Le Conseil d'État a décidé de différer son annulation au 1er mars 2016
Le Conseil d'État a décidé de différer son annulation au 1er mars 2016 © MaxPPP

C'est la première fois depuis l'instauration de l'État d'urgence que la plus haute juridiction administrative suspend une telle décision prononcée par le ministère de l'Intérieur.

Le Conseil d'État a décidé ce vendredi de condamner l'État à verser 1 500 euros à un homme assigné à résidence à Vitry-sur-Seine depuis le 15 novembre dernier . Les juges considèrent que le ministère de l'Intérieur n'a pas apporté suffisamment d'éléments prouvant que l'homme en question était un islamiste radical représentant une "menace grave" . Cette assignation à résidence, jugée illégale, est donc suspendue.

Trois points retoqués par les juges

L'assignation prolongée le 15 décembre et validée par le tribunal administratif de Melun le 5 janvier reposait sur trois points . L'homme était accusé par le ministère de l'Intérieur d'appartenir à "la mouvance islamiste radicale", d'avoir été "remarqué prenant des photographies" près "du domicile d'un responsable du journal Charlie Hebdo " et "il a été mis en cause dans une affaire detrafic de véhicules de luxe volés , organisé par des membres de la mouvance islamiste radicale".

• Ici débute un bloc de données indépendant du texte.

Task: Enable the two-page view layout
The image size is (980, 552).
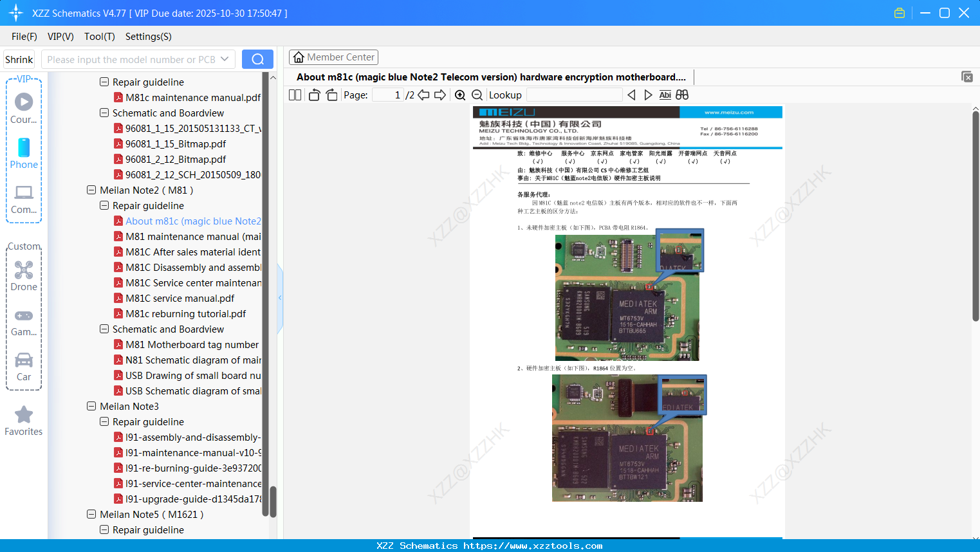Action: 294,95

À ces accusations, le Conseil d'État répond qu' "aucun élément suffisamment circonstancié (...) ne permet de justifier qu'il appartiendrait à la mouvance islamiste radicale", que la mère de cette homme habite près du domicile de la personnalité en question, ce qui "justifie sa présence", il n'y prenait pas des photos mais utilisait son portable sur le mode haut-parleur et enfin que l'homme n'a été entendu qu'en tant que simple témoin dans l'affaire du trafic de véhicules.

Sur les 61 assignations à résidence examinées par les tribunaux administratifs depuis les attentats, 7 ont été annulées par des tribunaux administratifs. Le Conseil d'État a lui rendu 19 décisions depuis mi-novembre. Jamais il n'avait suspendu une assignation confirmée en première instance.

Vers une prolongation de l'État d'urgence

Le gouvernement présentera lors du Conceil des ministres du 3 février un projet de loi prolongeant l'État d'urgence de 3 mois. Le président de la République a reçu vendredi 22 janvier les leaders des différents partis politiques disposant de groupes au Parlement, souhaitant que sa réforme constitutionnelle "puisse faire l'objet d'un rassemblement le plus large possible". Celle-ci prévoit notamment d'inscrire l'état d'urgence dans la Constitution.